Signs things are slipping

  • My sleep pattern goes to pot – One of the main things for me is that I don’t sleep right. I either oversleep or under sleep. If I am sleeping too much it’s because I genuinely don’t feel like there’s any reason for me to actually be awake. If I’m asleep it’s because I don’t have to be dealing with what’s going on in my head. If I’m under sleeping it’s because my head is too full of everything that is causing me problems going round and round in circles. If I don’t sleep enough then I find my psychosis gets worse, so I aim to try and get about 8 hours of sleep a night.
  • I have problems concentrating – When I’m really struggling, one of the things I find is a sign of things slipping is I have no concentration span. I’ll go from colouring books, to puzzle books, to playing my PlayStation and then probably back to colouring again, probably all in the matter of an hour or two.
  • My anxiety gets out of control. I struggle to leave the house and find even basic tasks overwhelming. One of the prime reasons I dropped out of university was I couldn’t handle leaving the house and dealing with a lecture hall full of 140 students. The idea was terrifying, and I still struggle with my anxiety, often a lot more than my depression.

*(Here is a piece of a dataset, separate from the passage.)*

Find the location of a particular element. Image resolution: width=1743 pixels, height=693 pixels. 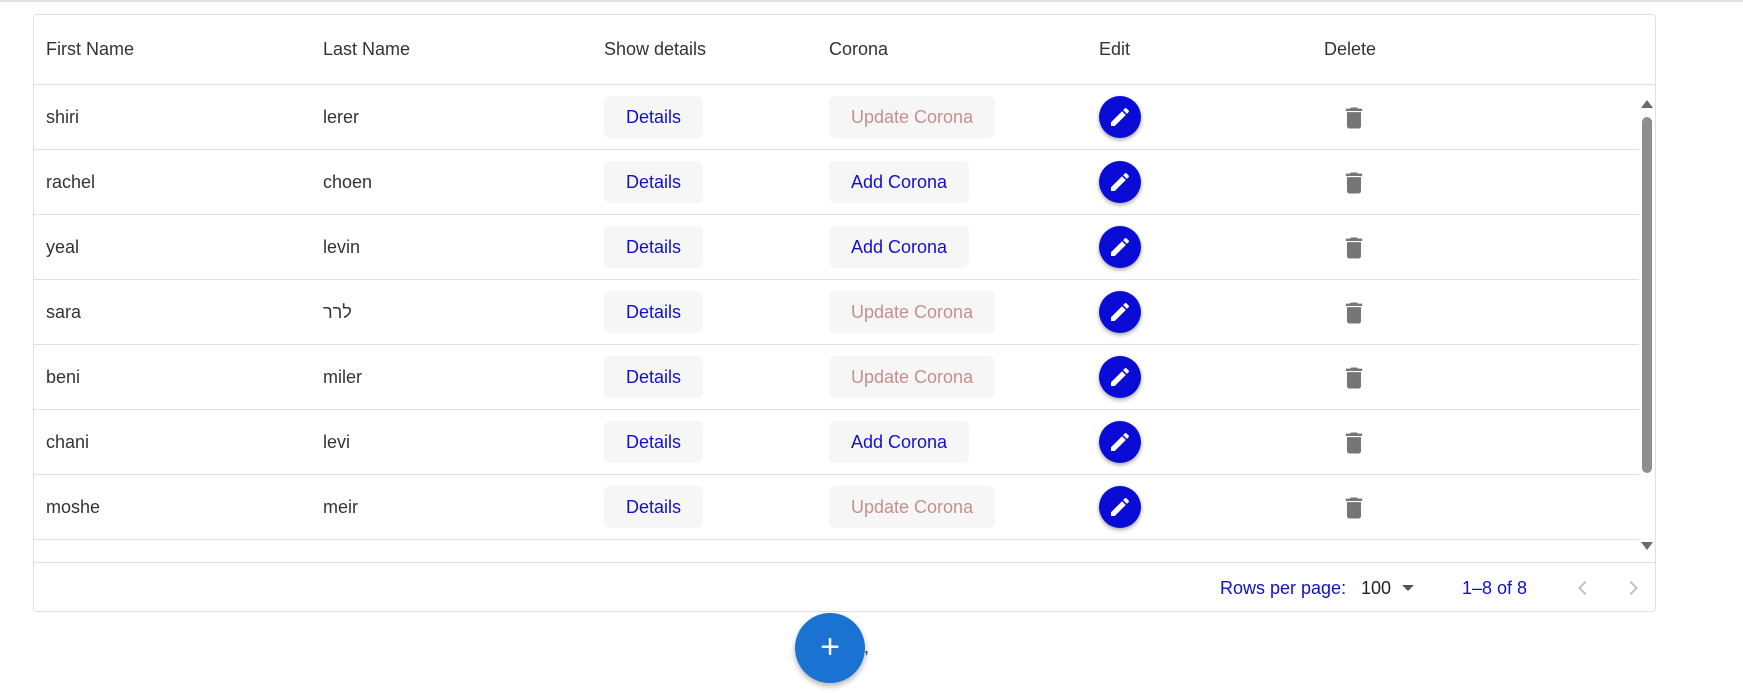

table-row: shiri lerer Details Update Corona is located at coordinates (836, 118).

  • My mood is awful – I suppose that one of the trademark symptoms of depression is the low mood, and it’s obvious when my mood is slipping. I don’t define my depression crashing as having a bad day though, things slipping for me are a combination of things over a longer period. My mood becomes very low and I become very suicidal and I struggle to see any positive sides to life at the time. I get very quiet when my mood is low, and that’s how people tend to be able to tell.

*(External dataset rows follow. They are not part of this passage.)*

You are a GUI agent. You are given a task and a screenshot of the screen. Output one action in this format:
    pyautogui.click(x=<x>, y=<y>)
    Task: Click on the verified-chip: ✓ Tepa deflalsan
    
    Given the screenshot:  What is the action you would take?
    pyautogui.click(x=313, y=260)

  • A combination of these things – So like I said, for me anyway, it’s not just one factor that makes my definition of “depressed”. It’s about looking after yourself and noticing differences in your own mood, activities and overall wellbeing. Everyone is different and it’s important to remember that.

    Things to help
  • Talk to people. One of the most important things is to tell someone you’re struggling. It’s probably the hardest thing to do because nobody wants to burden their friends when they think there’s already a lot going on in their lives, but it imperative you talk to someone. Even if it’s not someone in your close family, getting it off your chest will make you feel tonnes better.
  • Set a daily routine and try and stick to it. Get up and have some breakfast if you can manage it. Set yourself small, simple tasks that are achievable. If having a shower is too much, try having a baby wipe bath and use dry shampoo. Getting out of pyjamas and getting dressed helps you feel like you’ve achieved something.
  • Try and have some good sleep hygiene. Going to bed at a reasonable time and getting up at a reasonable time. I know it’s not always possible to spend all day in your bedroom, but if you can try and make your bedroom for sleep only, it will help you get to sleep quicker.
  • Surround yourself with things that make you happy. Make yourself a “happy box”. Put good memories in that box and when things get rough, you know you have something that might help make you feel better. I’ve got some sensory things like something that smells nice, something that tastes nice (I’ve got a Vimto rip roll in mine), and a tangle that I can fidget with. There are also a few pictures that make me smile. It’s different for everyone, but it doesn’t matter what’s in it, it’s personal to you.
  • Take all your prescribed medication as you need to take it. Be it medication for a physical problem or for your mental health, you NEED to give your body the best chance to be able to deal with whatever is going on in your life. There are some apps you can download for your phone that help you keep track of when you need to take medication and what medication you’re on. I use an app called Medisafe, and it’s the best one I’ve found after 10 years of looking!